» Directive a
In the forum thread about the missing Pioneer remote, which website does Wayne A. Pflughaupt suggest trying?

» Article
****************

# Just bought Pioneer Elite VSX 54TX and have no remote??? Help



## spooled951 (Apr 7, 2009)

okay so i just picked this amp up and i dont have the original remote. If i buy a universal logitech will i be able to program it without have the original pioneer remote?
thanks your help is appreciated.
Chris


----------



## Wayne A. Pflughaupt (Apr 13, 2006)

Try ReplacementRemotes.com. If you don't have any luck there, you can probably eBay one - do a "saved search" to get e-mail notification when someone puts the one you're looking for up for sale.

Regards,
Wayne


----------



## gobrigavitch (Feb 25, 2009)

spooled951 said:


> okay so i just picked this amp up and i dont have the original remote. If i buy a universal logitech will i be able to program it without have the original pioneer remote?
> thanks your help is appreciated.
> Chris


Logitech has a very good database of equipment. I had a loaner 54 for about 2 months while I was waiting for my 74 and I'm pretty sure it was on the Logitech database. I think you are quite safe going the logitech root. I only rarely use my original remote now, for setup and some things which are just a little easier. Once you get the logitech you can perform all the functions of the 54 remote with the logitech.

****************

» Record list
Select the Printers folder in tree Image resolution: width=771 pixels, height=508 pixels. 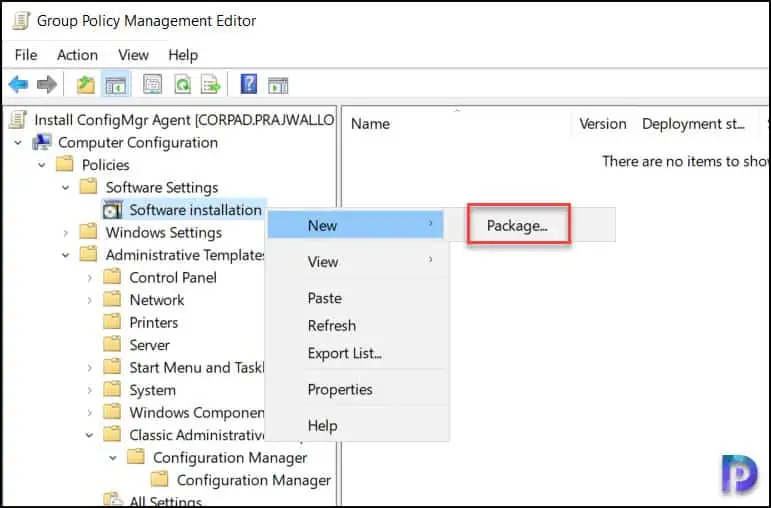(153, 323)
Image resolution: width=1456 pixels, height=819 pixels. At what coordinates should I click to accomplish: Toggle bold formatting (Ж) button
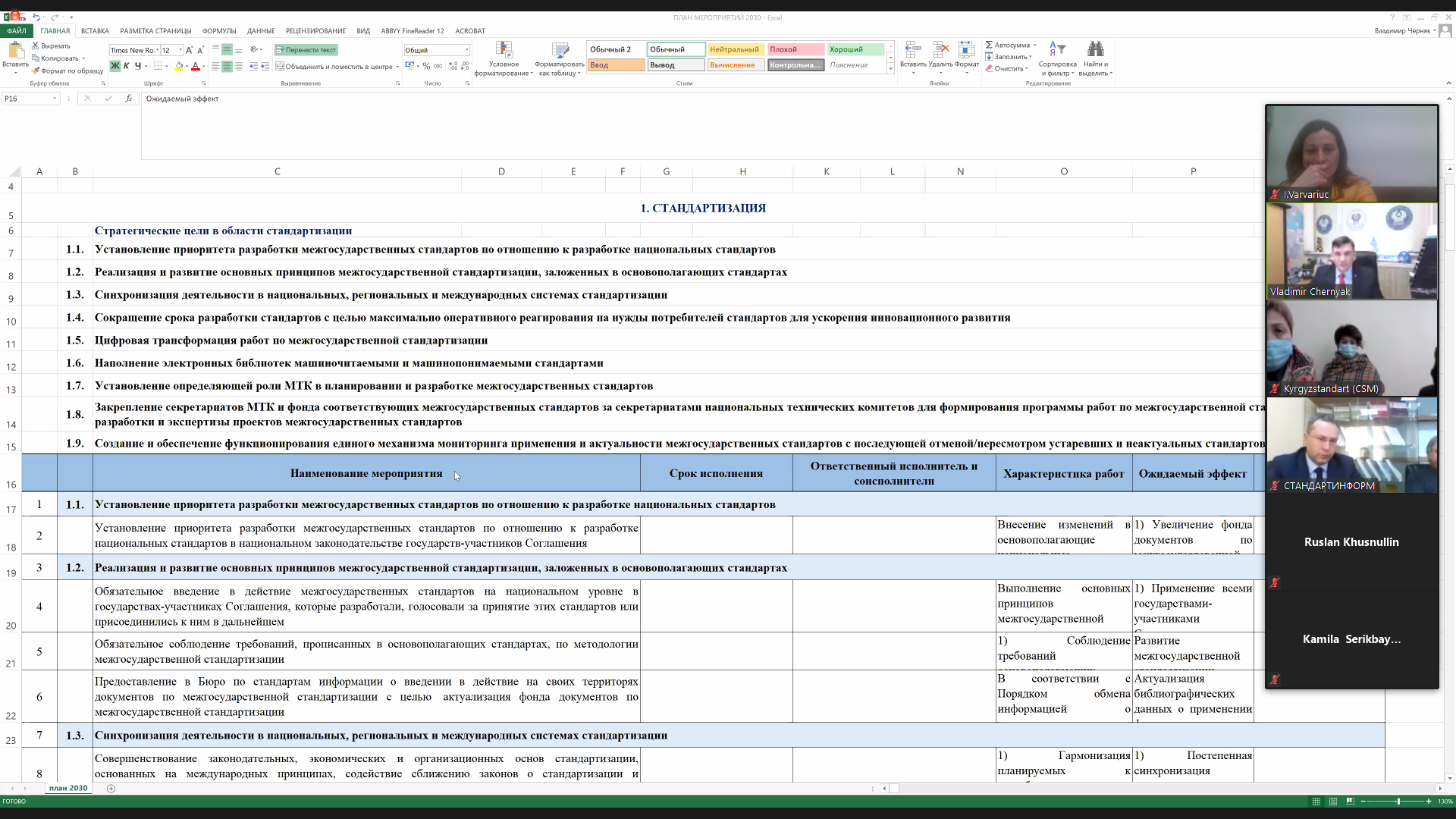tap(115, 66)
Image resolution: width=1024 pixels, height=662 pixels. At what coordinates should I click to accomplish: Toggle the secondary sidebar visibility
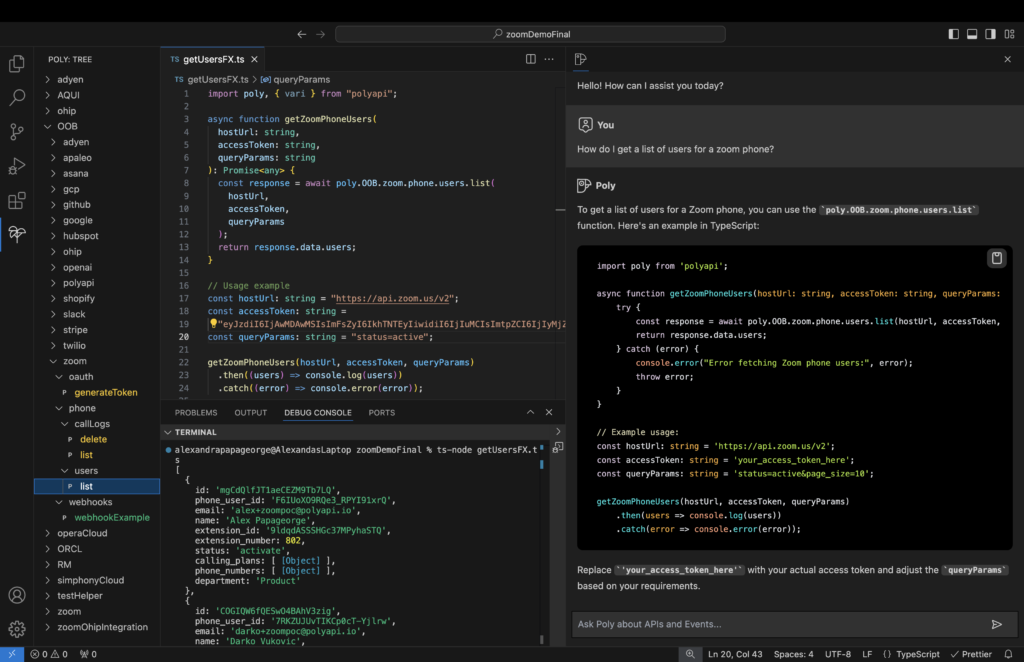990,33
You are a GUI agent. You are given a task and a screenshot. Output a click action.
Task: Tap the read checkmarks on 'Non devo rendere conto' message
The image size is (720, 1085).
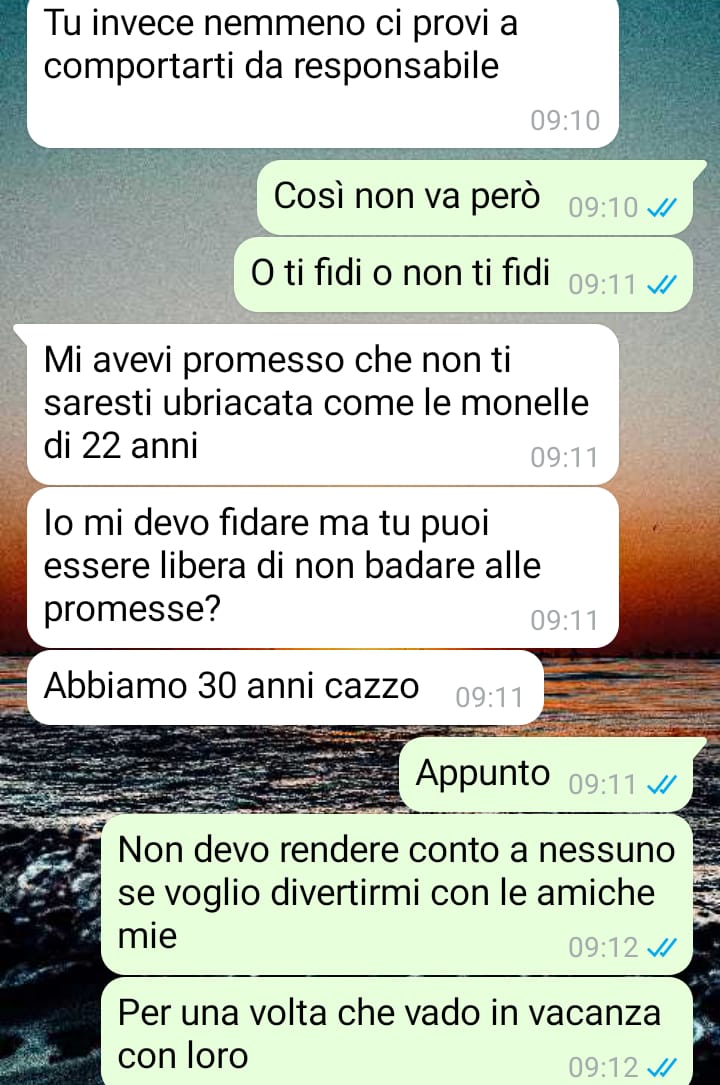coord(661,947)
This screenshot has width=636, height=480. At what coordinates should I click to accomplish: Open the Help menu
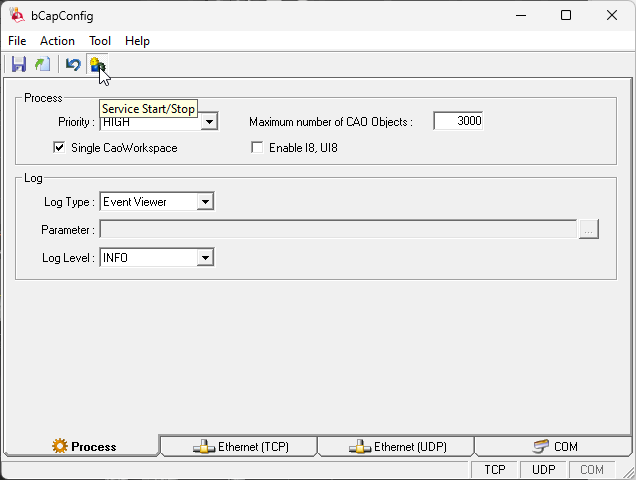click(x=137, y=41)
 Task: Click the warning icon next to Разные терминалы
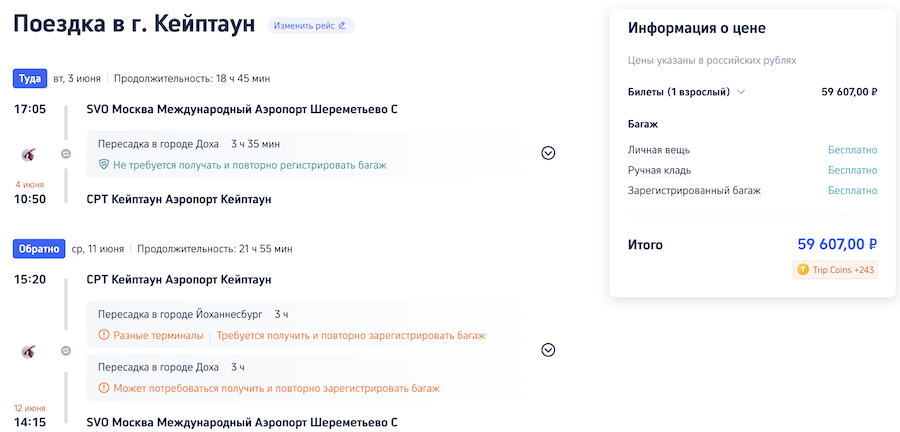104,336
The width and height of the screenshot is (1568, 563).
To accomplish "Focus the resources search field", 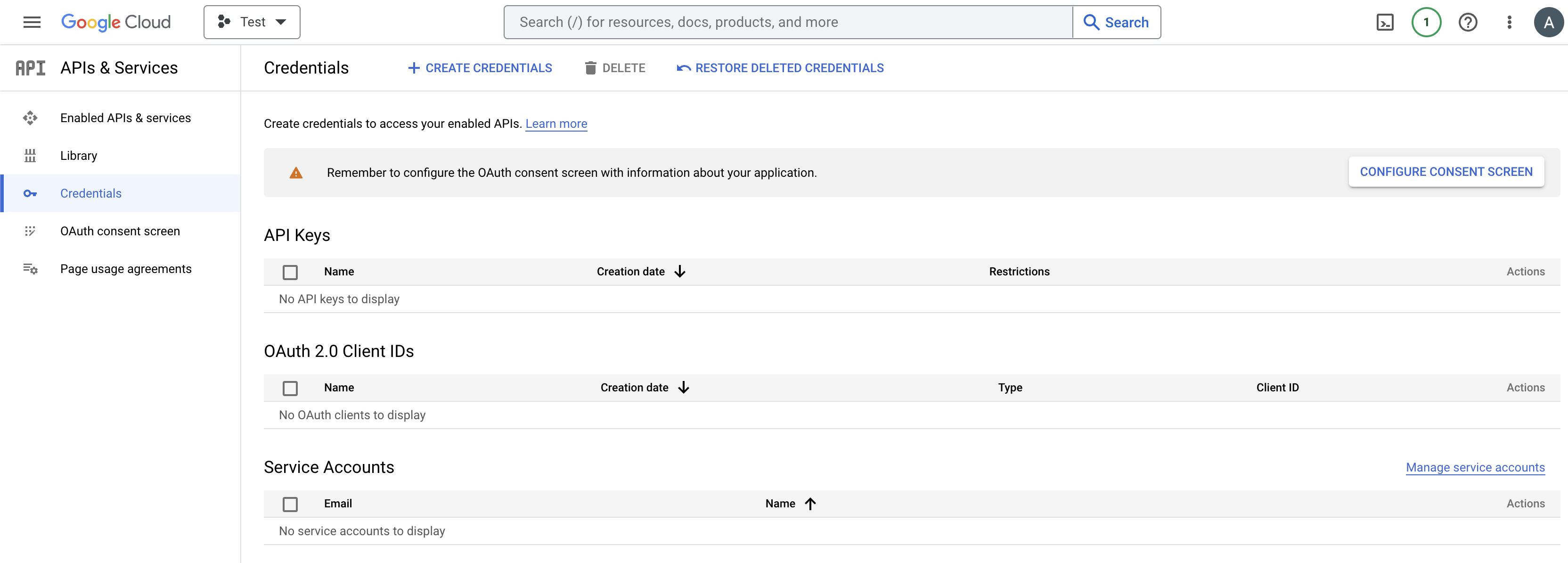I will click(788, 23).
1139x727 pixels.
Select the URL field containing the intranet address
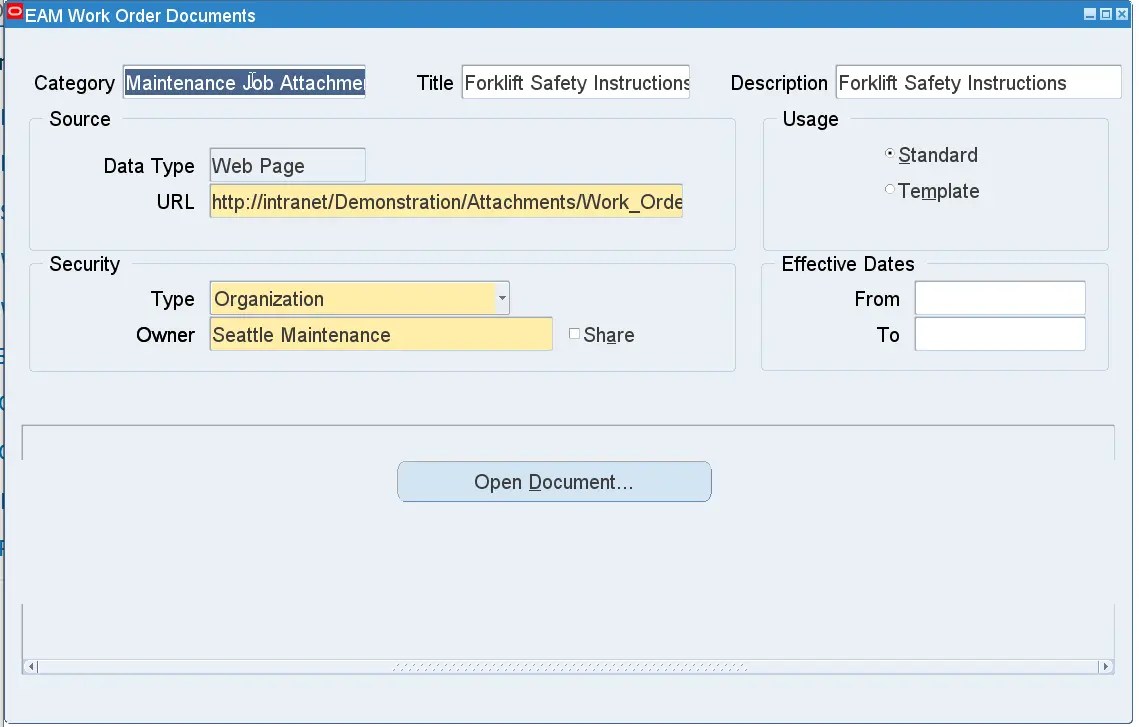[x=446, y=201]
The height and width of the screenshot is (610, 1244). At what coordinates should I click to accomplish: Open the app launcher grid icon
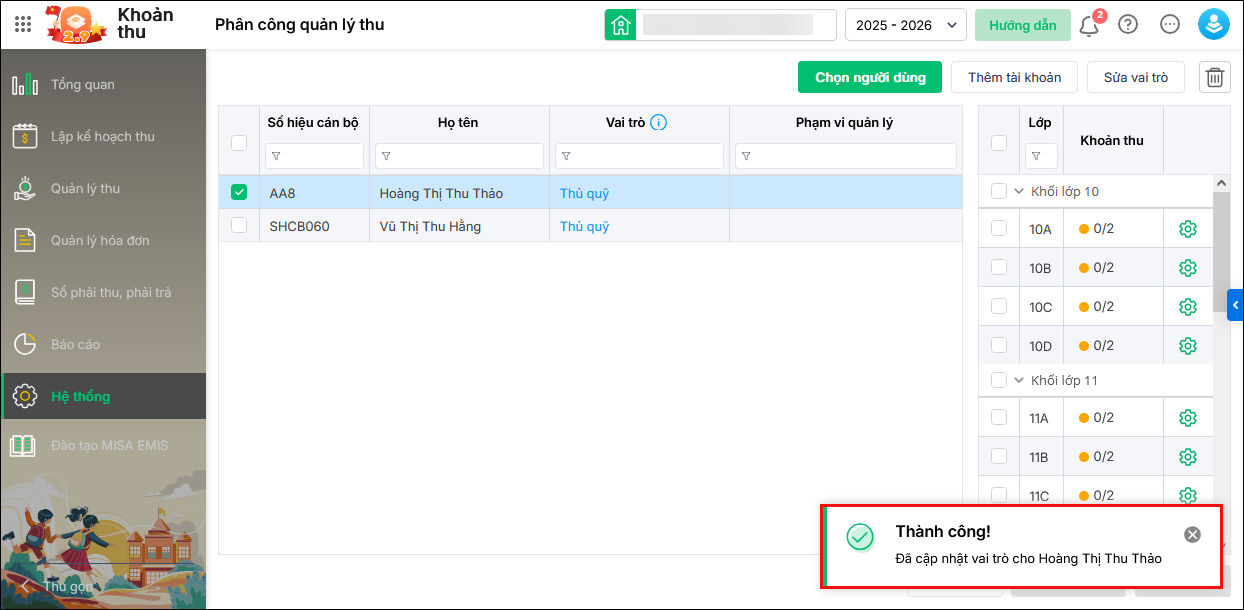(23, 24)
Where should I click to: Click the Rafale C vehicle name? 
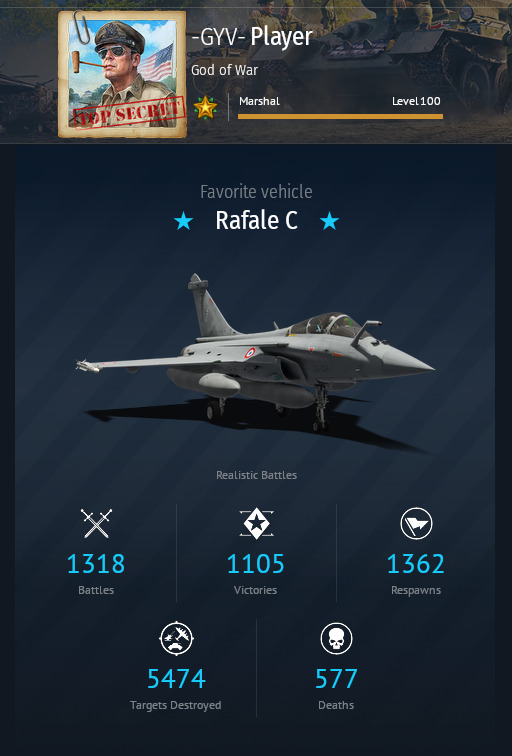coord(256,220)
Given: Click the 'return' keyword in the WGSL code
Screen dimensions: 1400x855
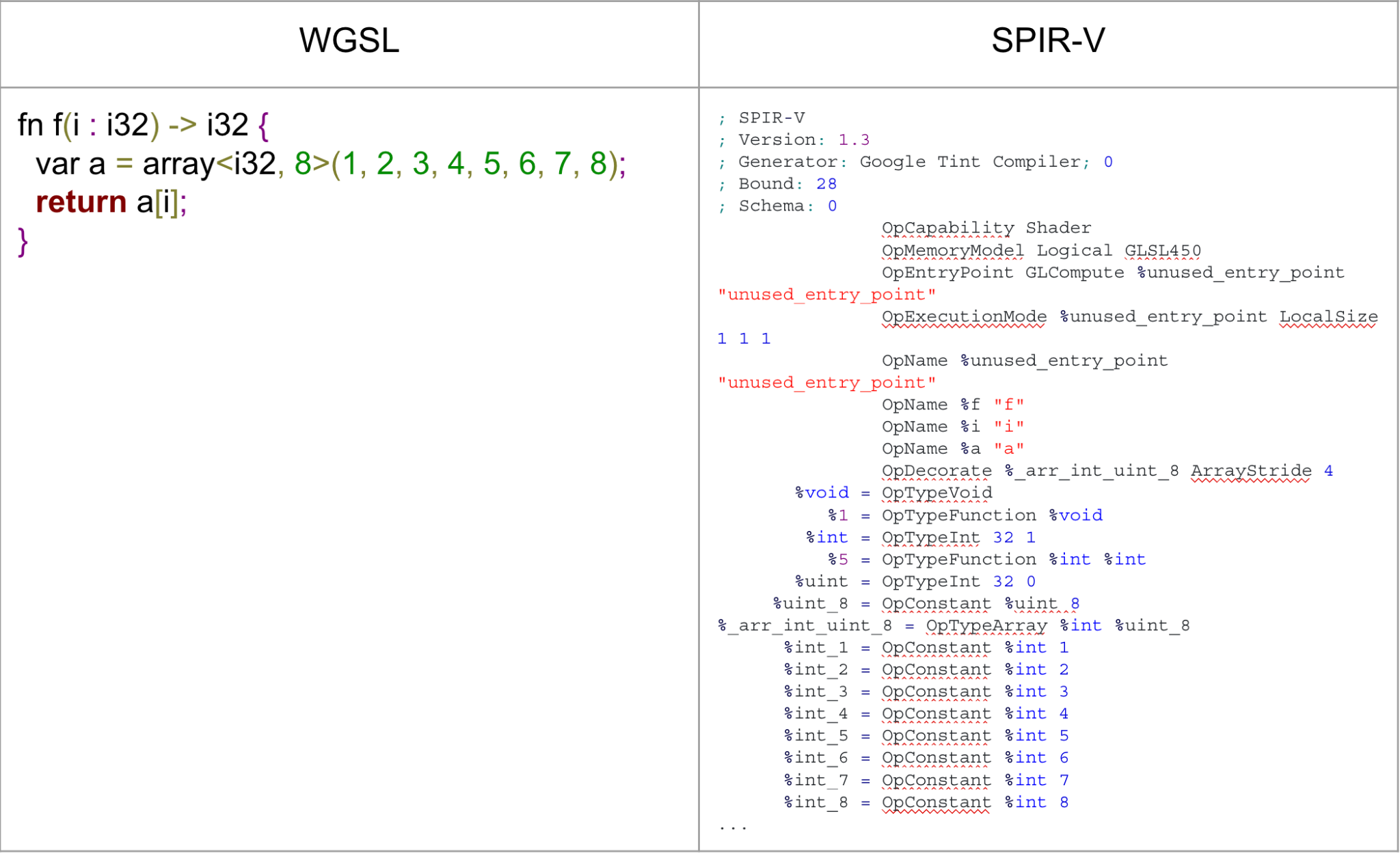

****************

» Directive b
In the records, change "keyword" to "statement" across the stretch from the line containing "Where should I" through the end of the records. Give that stretch with all else unchanged, and omit the pictures.

» Task output a
ReplacementRemotes.com

» Task output b
Where should I click to: Click the Rafale C vehicle name? 
coord(256,220)
Given: Click the 'return' statement in the WGSL code
Screen dimensions: 1400x855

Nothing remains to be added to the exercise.